Balance and Coordination Exercises to Improve Your Balance in 5 Minutes

The best time to work on improving your balance is in your 30s and 40s. The next best time is in your 50s and up!

When we are young and active, we are training and retraining our balance daily with sports, recreational activities and play. These activities are the early training ground for balance.  

As we age, we become more sedentary and less physically active. Our increase in a sedentary lifestyle causes a deterioration of the brain and body’s abilities.

Balance is a “brain coordination activity.”
it needs constant stimulation.

Balance is the ability to maintain the body’s centre of mass over its base of support. This intricate balance system allows humans to make automatic body corrections to maintain posture and stability in various conditions and activities.

Balance is usually involved when an individual is moving from one foot to the other and in various directions.
If you’re not actively using the balance muscles in your body and your brain, your balance and coordination skills will get worse over time.

Yes. Too much sitting can cause you to lose your balance.

Now, you’ve most likely lost your balance before. Probably lots of times as a kid that may have led to falling down, and a few times when you were younger where you were able to correct the situation before falling. 

Balance is achieved and maintained by a complex set of sensorimotor control systems with input from vision (sight), proprioception (touch), and the vestibular system in the brain (motion, equilibrium, spatial orientation). The brain takes all this information and integrates it to perform a reaction to that input; and motor output to the eyes and body muscles.

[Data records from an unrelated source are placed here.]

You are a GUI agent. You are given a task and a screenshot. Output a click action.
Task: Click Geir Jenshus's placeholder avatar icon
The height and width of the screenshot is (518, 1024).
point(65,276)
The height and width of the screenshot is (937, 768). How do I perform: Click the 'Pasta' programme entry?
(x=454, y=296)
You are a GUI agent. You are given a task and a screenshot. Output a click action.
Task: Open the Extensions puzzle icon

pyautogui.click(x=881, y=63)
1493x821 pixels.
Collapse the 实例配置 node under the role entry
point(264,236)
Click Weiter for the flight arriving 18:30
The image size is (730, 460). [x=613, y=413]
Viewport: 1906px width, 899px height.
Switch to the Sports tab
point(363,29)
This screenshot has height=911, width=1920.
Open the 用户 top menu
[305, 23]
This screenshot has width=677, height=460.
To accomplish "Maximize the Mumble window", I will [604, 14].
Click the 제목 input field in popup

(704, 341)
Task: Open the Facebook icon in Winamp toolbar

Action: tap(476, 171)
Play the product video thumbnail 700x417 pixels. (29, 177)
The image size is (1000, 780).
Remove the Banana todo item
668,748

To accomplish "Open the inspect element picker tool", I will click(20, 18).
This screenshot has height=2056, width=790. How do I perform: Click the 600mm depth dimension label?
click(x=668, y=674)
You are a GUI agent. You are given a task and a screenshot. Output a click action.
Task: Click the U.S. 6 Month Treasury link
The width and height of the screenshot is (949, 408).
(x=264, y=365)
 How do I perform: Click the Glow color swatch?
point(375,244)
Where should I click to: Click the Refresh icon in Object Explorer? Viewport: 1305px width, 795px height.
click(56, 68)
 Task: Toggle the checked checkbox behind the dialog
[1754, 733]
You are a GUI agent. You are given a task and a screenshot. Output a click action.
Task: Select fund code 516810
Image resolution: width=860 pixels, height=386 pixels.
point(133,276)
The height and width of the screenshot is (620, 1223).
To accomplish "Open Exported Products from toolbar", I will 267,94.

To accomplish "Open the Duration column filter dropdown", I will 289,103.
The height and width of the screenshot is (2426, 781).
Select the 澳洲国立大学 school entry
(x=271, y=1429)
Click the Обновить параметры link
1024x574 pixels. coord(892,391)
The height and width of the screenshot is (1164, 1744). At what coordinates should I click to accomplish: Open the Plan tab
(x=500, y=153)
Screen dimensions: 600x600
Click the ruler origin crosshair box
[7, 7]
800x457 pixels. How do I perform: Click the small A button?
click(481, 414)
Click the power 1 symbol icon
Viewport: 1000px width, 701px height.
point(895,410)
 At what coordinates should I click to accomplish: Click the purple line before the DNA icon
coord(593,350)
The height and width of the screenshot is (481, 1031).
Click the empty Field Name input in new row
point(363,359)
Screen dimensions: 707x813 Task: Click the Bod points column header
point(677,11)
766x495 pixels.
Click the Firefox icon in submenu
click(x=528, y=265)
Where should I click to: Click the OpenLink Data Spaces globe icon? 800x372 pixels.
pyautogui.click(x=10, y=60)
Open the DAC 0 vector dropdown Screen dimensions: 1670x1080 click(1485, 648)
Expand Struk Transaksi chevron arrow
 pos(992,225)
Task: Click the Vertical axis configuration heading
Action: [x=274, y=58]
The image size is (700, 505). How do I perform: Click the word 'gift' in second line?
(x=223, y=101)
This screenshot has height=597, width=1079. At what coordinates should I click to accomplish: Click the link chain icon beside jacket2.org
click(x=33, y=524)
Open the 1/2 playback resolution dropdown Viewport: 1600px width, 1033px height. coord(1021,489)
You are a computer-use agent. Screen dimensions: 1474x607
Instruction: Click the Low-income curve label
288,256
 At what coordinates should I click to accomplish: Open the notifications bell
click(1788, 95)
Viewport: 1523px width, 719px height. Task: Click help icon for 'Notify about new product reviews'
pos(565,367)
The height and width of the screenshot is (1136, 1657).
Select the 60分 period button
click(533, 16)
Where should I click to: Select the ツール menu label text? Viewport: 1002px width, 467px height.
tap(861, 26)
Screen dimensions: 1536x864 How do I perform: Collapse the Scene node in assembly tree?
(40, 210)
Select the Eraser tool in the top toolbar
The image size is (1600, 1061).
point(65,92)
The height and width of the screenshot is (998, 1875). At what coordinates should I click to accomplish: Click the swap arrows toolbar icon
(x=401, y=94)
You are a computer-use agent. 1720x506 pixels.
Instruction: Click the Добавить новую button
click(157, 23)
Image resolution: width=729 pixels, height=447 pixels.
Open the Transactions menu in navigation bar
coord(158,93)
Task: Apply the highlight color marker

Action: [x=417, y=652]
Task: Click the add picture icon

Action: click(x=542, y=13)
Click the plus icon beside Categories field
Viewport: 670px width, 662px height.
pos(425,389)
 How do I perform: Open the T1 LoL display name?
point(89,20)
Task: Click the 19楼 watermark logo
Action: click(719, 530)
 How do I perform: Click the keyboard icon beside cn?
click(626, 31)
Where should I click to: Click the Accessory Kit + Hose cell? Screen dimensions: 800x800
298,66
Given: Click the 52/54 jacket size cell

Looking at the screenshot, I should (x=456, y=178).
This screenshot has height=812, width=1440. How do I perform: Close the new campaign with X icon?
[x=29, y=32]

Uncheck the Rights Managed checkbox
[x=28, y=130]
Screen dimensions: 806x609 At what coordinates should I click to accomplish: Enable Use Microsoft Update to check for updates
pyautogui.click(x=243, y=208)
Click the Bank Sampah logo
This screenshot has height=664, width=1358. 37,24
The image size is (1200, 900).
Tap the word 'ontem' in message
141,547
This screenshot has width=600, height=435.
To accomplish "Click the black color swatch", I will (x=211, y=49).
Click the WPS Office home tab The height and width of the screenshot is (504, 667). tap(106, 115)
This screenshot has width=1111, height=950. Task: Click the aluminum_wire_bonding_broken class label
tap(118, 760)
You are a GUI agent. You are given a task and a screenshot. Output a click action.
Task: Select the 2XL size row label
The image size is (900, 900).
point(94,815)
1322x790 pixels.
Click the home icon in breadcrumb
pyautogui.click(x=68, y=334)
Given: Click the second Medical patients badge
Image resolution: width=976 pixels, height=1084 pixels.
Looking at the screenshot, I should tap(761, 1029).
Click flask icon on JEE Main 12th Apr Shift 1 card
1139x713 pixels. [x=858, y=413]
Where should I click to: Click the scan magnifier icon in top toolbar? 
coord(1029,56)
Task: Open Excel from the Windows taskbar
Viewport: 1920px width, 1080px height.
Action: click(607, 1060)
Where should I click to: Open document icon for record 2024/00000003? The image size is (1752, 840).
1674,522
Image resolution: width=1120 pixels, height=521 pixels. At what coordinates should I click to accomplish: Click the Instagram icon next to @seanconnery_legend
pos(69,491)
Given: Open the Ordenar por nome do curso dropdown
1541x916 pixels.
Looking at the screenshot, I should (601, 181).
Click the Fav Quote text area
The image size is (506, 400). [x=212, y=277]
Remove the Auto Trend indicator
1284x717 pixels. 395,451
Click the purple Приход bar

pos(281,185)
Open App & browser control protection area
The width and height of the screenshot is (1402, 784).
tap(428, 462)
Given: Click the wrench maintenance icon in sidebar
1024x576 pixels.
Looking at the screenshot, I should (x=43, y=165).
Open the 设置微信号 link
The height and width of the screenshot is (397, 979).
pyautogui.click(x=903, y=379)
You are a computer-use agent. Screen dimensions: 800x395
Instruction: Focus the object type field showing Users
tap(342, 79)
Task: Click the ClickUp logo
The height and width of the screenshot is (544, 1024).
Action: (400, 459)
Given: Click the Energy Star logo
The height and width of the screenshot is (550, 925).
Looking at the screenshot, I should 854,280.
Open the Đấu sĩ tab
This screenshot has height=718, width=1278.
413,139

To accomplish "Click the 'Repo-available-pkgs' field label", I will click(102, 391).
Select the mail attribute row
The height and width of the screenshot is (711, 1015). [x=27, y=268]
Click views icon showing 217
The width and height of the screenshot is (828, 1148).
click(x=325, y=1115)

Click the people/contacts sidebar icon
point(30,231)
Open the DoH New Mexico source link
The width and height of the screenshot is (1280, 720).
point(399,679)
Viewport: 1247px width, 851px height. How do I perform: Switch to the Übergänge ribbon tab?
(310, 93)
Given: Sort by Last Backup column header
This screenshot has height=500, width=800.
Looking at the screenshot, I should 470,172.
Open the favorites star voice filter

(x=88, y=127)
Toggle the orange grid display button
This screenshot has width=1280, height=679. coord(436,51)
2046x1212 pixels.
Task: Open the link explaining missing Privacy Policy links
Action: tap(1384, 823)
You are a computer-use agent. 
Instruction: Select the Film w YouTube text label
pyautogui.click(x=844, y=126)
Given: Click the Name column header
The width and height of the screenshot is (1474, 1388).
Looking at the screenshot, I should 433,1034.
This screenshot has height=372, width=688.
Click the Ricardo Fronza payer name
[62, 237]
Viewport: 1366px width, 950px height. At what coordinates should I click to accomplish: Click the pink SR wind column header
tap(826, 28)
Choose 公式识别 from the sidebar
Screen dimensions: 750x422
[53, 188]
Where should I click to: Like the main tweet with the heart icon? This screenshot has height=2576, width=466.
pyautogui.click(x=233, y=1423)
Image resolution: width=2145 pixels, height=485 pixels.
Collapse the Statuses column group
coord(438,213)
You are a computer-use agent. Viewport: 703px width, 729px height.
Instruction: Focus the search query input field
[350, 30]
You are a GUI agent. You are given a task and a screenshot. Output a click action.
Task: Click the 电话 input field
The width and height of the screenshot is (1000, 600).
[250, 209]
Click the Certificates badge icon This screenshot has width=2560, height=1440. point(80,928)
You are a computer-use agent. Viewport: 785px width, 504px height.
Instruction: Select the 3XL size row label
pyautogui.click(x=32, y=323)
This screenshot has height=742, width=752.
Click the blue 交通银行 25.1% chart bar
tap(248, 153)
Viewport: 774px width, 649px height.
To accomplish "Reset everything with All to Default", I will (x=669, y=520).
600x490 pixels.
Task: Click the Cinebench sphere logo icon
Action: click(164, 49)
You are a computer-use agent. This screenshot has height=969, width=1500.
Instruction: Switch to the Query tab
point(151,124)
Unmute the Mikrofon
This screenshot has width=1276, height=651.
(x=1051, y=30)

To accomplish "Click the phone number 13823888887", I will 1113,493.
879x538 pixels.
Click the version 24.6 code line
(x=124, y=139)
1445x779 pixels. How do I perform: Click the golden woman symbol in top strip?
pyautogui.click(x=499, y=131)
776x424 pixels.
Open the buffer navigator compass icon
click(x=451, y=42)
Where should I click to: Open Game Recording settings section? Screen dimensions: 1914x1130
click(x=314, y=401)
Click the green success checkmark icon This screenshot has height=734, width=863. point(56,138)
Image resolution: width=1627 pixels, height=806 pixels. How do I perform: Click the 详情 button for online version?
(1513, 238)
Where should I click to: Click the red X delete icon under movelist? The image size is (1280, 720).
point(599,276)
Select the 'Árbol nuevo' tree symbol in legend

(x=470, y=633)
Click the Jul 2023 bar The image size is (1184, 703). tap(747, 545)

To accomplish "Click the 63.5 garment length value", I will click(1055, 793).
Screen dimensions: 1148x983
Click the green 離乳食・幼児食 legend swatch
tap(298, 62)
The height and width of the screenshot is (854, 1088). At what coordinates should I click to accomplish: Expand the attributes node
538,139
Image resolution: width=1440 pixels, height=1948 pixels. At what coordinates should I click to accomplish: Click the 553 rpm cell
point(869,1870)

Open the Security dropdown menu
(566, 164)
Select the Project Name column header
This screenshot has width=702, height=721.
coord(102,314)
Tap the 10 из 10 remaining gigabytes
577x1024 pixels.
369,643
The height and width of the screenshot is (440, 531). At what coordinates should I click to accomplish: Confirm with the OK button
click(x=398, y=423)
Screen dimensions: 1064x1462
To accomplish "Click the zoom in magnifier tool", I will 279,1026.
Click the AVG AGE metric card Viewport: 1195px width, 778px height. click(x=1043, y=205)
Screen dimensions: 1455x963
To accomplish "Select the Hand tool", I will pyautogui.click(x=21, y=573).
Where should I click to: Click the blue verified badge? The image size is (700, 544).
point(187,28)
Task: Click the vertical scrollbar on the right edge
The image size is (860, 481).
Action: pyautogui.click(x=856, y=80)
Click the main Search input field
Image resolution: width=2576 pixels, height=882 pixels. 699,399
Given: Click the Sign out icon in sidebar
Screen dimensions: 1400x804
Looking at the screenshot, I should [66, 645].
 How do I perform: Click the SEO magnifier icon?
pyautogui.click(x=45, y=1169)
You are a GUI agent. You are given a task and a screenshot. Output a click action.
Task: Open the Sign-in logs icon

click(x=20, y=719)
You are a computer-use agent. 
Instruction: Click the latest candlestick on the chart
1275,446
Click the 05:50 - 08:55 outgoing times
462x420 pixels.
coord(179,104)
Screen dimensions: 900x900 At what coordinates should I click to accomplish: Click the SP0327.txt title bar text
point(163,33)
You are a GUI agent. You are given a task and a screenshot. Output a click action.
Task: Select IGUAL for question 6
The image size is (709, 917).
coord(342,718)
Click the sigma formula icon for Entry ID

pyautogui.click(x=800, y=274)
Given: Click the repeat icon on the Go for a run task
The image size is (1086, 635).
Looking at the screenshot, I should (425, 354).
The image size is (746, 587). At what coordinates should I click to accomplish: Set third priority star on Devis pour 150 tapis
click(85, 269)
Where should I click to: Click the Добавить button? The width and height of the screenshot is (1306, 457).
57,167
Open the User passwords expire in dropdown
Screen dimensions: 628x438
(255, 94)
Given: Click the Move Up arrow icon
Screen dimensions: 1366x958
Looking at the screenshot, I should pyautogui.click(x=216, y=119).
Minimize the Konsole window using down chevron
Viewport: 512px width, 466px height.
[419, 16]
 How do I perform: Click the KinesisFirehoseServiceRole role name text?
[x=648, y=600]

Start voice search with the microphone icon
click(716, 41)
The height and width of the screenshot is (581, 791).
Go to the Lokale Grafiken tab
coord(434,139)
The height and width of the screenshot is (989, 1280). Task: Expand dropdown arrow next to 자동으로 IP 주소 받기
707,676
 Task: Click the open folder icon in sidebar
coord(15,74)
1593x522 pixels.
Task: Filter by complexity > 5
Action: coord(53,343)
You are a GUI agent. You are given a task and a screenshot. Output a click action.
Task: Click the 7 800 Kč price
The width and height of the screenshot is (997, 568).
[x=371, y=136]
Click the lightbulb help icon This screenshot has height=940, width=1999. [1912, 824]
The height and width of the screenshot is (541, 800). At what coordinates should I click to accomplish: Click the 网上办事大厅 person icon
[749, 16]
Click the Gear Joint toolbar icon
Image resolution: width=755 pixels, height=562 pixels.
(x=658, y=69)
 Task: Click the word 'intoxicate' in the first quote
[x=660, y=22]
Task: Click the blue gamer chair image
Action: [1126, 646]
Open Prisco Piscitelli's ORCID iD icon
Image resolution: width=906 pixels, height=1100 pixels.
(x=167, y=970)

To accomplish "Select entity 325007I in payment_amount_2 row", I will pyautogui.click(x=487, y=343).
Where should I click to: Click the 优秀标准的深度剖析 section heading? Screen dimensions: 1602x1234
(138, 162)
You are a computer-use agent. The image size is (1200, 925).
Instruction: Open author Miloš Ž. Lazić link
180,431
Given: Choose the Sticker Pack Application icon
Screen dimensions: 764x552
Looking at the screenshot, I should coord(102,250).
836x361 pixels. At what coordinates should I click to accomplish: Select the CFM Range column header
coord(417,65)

Balance is one of the most important functions if you want to keep moving!

Balance training improves mobility, stabilizes joints, and optimizes balance to hopefully prevent falls and injury (fractures are the worst) because your balance system is ready to correct the situation and “catch yourself”.

Balance needs input from the sensory system in your muscles and joints, eyes, and your vestibular system to work properly and be trained. Therefore, physically active pursuits and specific balance training exercises are necessary to keep this system functioning properly. 

The reason you can practise balance to become more responsive is that an organ at the back of your skull, the cerebellum, and the cortex of your brain “learns” from this informational input and creates memories and “instinctual reactions” to certain situations.

Balance training not only keeps the brain and sensory components interactive, but your muscles and joints will also benefit.

Balance training can be performed one exercise at a time, all day long as you perform your daily activities (stealth exercising).

In the early days of doing balance training, be sure to use something stable to steady yourself. As you progress, you can instead add challenges to create an unstable surface to further strengthen your balance.

As always, be sure to consult your doctor or other healthcare professionals when starting any new physical activity.


Watch the video below to learn balance and coordination exercises* to improve your balance in 5 minutes.

Exercises* performed in the video include:

1. Walking Slowly with High Knees (can be performed eyes closed)

2. Walking Slowly with High Knees and Raising Arms Forward and Down (can be performed eyes closed)

3. Walking Slowly with High Knees and Raising Arms Sideways and Down (can be performed eyes closed)

4. Sitting and Standing repeatedly, no arms.

5. Standing and Balancing on Both Legs, eyes closed.

6. Lift One Leg Off Floor and Hold (can be performed with eyes closed)

7. Walking Imaginary Tightrope

8. Lift One Leg Off Floor, Straighten It, Then Swing It in All Directions and Circling at the Hip

9. Side To Side Stepping

10. Golfer's Pickup

*Please consult your chiropractor, doctor, or other healthcare professional to make sure these exercises are safe for you to do.